* [THE PROBLEM] Copy each entry exactly, leaving nothing out.

□ □ □ □ □

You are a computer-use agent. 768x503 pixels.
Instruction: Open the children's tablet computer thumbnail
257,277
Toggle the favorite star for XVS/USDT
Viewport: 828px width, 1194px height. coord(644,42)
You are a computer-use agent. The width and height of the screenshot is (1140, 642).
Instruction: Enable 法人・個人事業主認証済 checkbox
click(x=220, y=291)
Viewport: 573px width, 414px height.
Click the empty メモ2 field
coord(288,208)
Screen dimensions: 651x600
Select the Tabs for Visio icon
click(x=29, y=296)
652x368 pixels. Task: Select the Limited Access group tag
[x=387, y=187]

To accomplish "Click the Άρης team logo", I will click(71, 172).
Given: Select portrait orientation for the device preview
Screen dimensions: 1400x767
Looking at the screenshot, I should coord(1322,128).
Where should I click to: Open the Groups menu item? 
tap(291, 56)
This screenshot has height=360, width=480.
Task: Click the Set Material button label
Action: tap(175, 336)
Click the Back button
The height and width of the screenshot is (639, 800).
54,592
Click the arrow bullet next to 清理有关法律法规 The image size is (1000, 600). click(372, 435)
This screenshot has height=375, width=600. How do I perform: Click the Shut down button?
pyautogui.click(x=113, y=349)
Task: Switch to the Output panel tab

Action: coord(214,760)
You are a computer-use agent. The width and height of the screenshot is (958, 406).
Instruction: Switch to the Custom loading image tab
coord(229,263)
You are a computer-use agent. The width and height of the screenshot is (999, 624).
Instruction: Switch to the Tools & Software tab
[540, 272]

□ □ □ □ □

* [WORKED SOLUTION]
You are a computer-use agent. 768x503 pixels.
Instruction: Open the children's tablet computer thumbnail
257,277
Toggle the favorite star for XVS/USDT
Viewport: 828px width, 1194px height. coord(644,42)
You are a computer-use agent. The width and height of the screenshot is (1140, 642).
Instruction: Enable 法人・個人事業主認証済 checkbox
click(x=220, y=291)
Viewport: 573px width, 414px height.
Click the empty メモ2 field
coord(288,208)
Screen dimensions: 651x600
Select the Tabs for Visio icon
click(x=29, y=296)
652x368 pixels. Task: Select the Limited Access group tag
[x=387, y=187]

To accomplish "Click the Άρης team logo", I will click(71, 172).
Given: Select portrait orientation for the device preview
Screen dimensions: 1400x767
Looking at the screenshot, I should coord(1322,128).
Where should I click to: Open the Groups menu item? 
tap(291, 56)
This screenshot has height=360, width=480.
Task: Click the Set Material button label
Action: tap(175, 336)
Click the Back button
The height and width of the screenshot is (639, 800).
54,592
Click the arrow bullet next to 清理有关法律法规 The image size is (1000, 600). click(372, 435)
This screenshot has height=375, width=600. How do I perform: Click the Shut down button?
pyautogui.click(x=113, y=349)
Task: Switch to the Output panel tab

Action: coord(214,760)
You are a computer-use agent. The width and height of the screenshot is (958, 406).
Instruction: Switch to the Custom loading image tab
coord(229,263)
You are a computer-use agent. The width and height of the screenshot is (999, 624).
Instruction: Switch to the Tools & Software tab
[540, 272]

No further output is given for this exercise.